17. Omer Yurtseven – 16 mil, 4-5: an old-school big who can get you a bucket when isolated one on one in the post, both inside and from mid range. Shows promise to stretch the floor from three. Bulk means he can get offensive rebounds.
18. Tyler Bey – 15 mil, 2-3: kinda like Andre Roberson, long and bouncy athlete with good basketball IQ, particularly when cutting and in shot selection inside.
19. Anthony Edwards – 13 mil, 2-4: physically like Kawhi Leonard who has bouncy hops and great strength.

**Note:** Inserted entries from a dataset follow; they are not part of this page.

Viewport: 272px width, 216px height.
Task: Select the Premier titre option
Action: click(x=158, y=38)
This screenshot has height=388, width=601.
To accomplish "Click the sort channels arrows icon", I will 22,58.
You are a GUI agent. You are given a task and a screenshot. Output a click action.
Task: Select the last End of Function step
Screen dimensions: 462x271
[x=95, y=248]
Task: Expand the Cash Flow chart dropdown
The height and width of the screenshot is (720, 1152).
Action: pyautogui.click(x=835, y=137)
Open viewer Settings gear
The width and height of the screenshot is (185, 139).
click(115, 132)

20. Paul Scruggs – 12.7 mil, 1-2: crafty player in the Reggie Jackson mold, with long arms and ability to shoot off the bounce.
21. Myles Powell – 12.3 mil, 1-2: like Brad Beal with good athleticism and shot off the catch.

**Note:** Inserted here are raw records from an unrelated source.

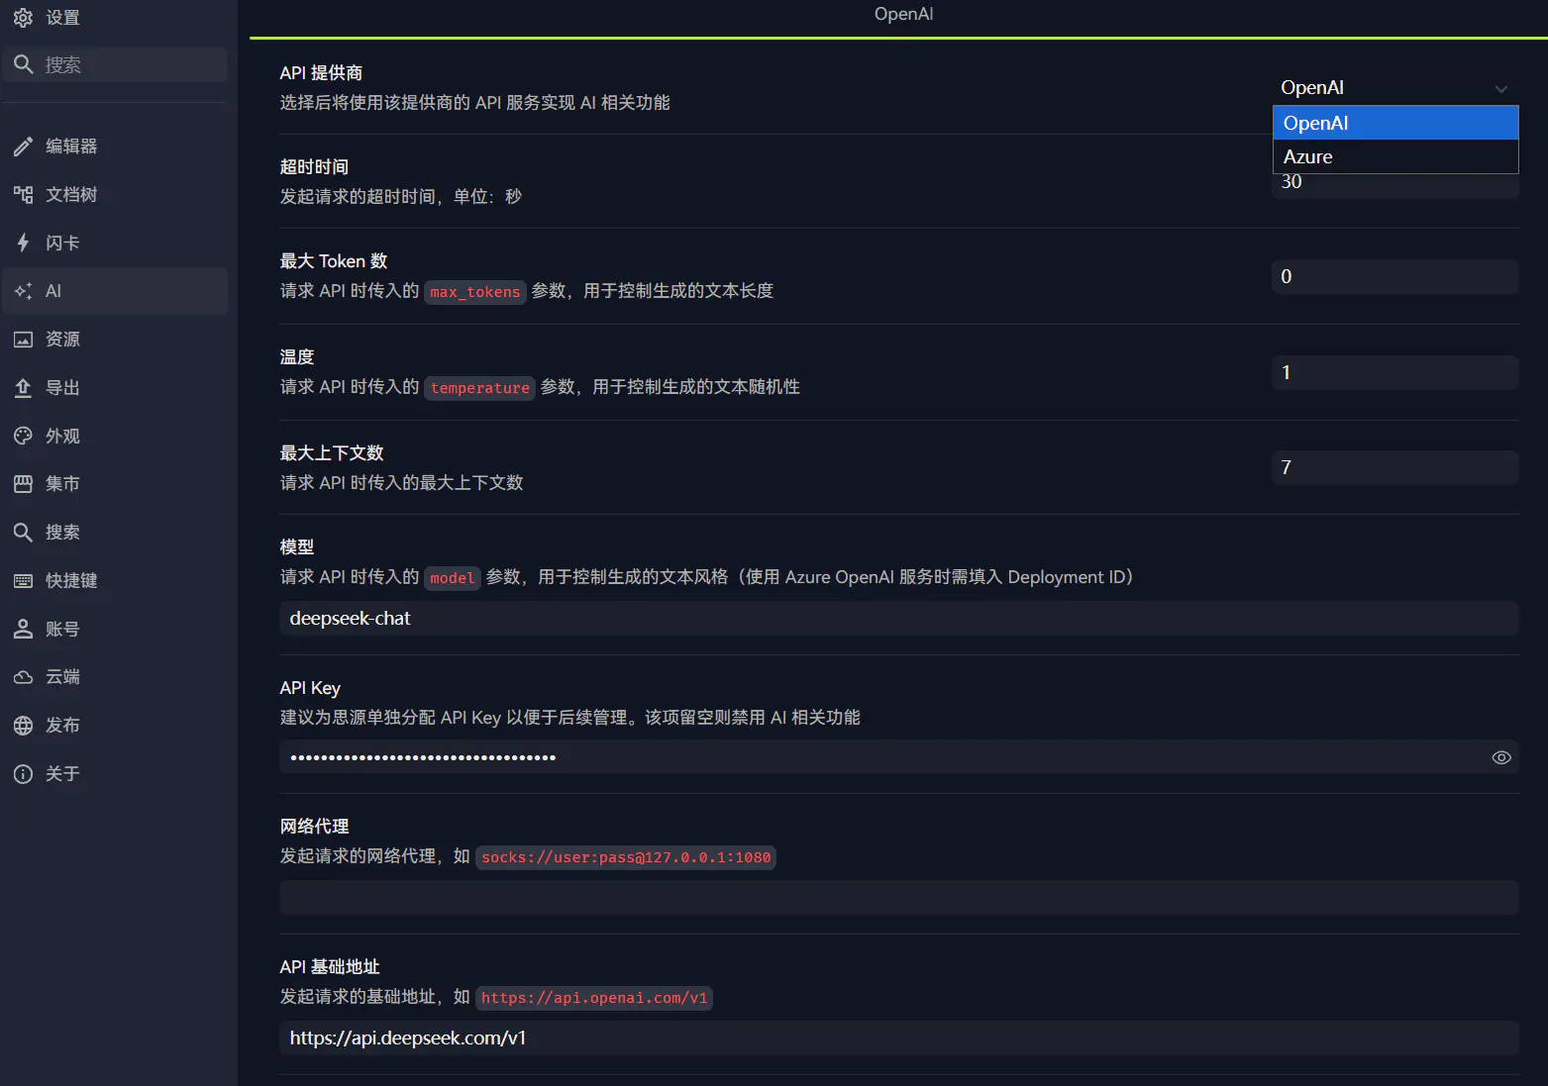Image resolution: width=1548 pixels, height=1086 pixels.
Task: Open the 设置 settings entry
Action: coord(59,17)
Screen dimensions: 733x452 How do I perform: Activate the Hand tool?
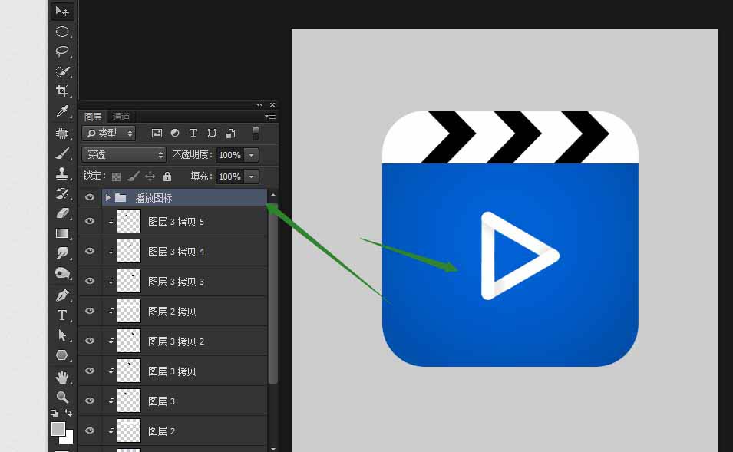[x=62, y=377]
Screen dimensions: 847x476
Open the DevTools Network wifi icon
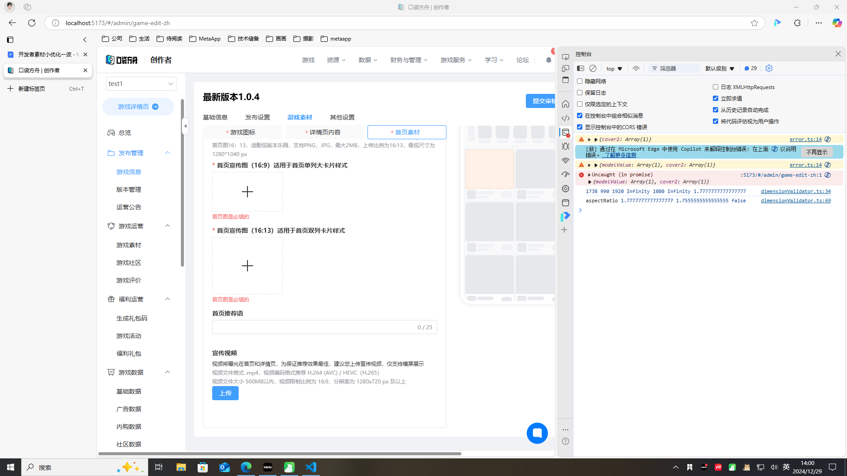click(565, 160)
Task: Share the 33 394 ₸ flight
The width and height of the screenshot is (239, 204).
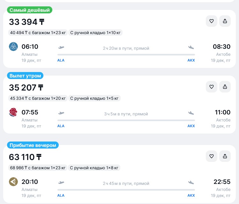Action: [x=225, y=21]
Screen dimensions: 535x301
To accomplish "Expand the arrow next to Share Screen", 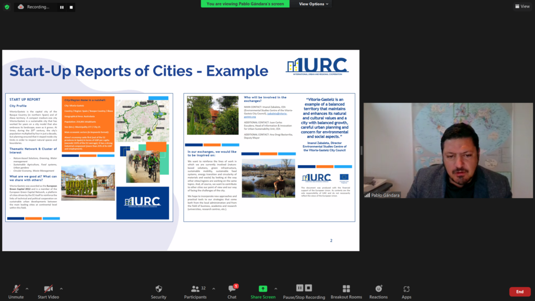I will point(275,288).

22. Nick Richards – 11.2 mil, 4-5: great rim running lob target in mold of Tyson Chandler and Willie Cauley-Stein.
23. Aaron Nesmith – 11 mil, 1-2: catch and shoot player who is great running off of screens. Athletic enough to finish on fast breaks and get by defenders.

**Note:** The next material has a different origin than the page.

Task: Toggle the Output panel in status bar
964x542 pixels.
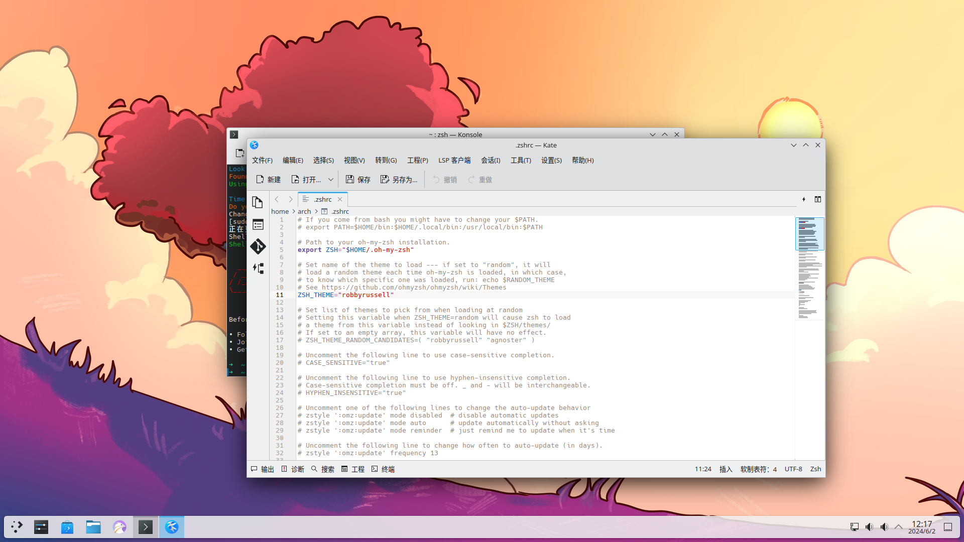Action: coord(262,469)
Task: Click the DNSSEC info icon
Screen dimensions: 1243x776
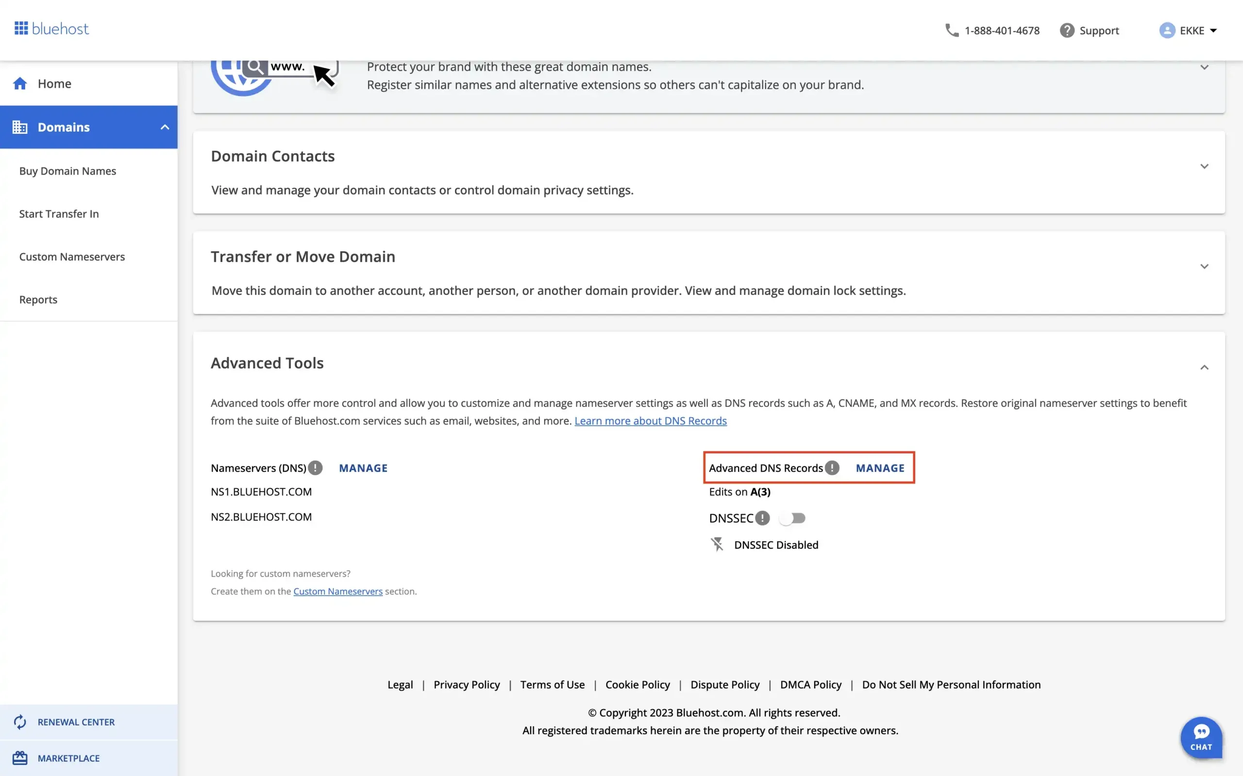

24. Cletrell Pope – 10.6 mil, 3-4: plays a bit like Jerami Grant as a bouncy forward who can be a lob target as well as hitting open shots. Good timing defensively to get blocks and deflections, runs the floor well.
25. Jordan Roland – 10.2 mil, 1-2: reminds me of CJ McCollum due to his craftiness and ability to find open shots.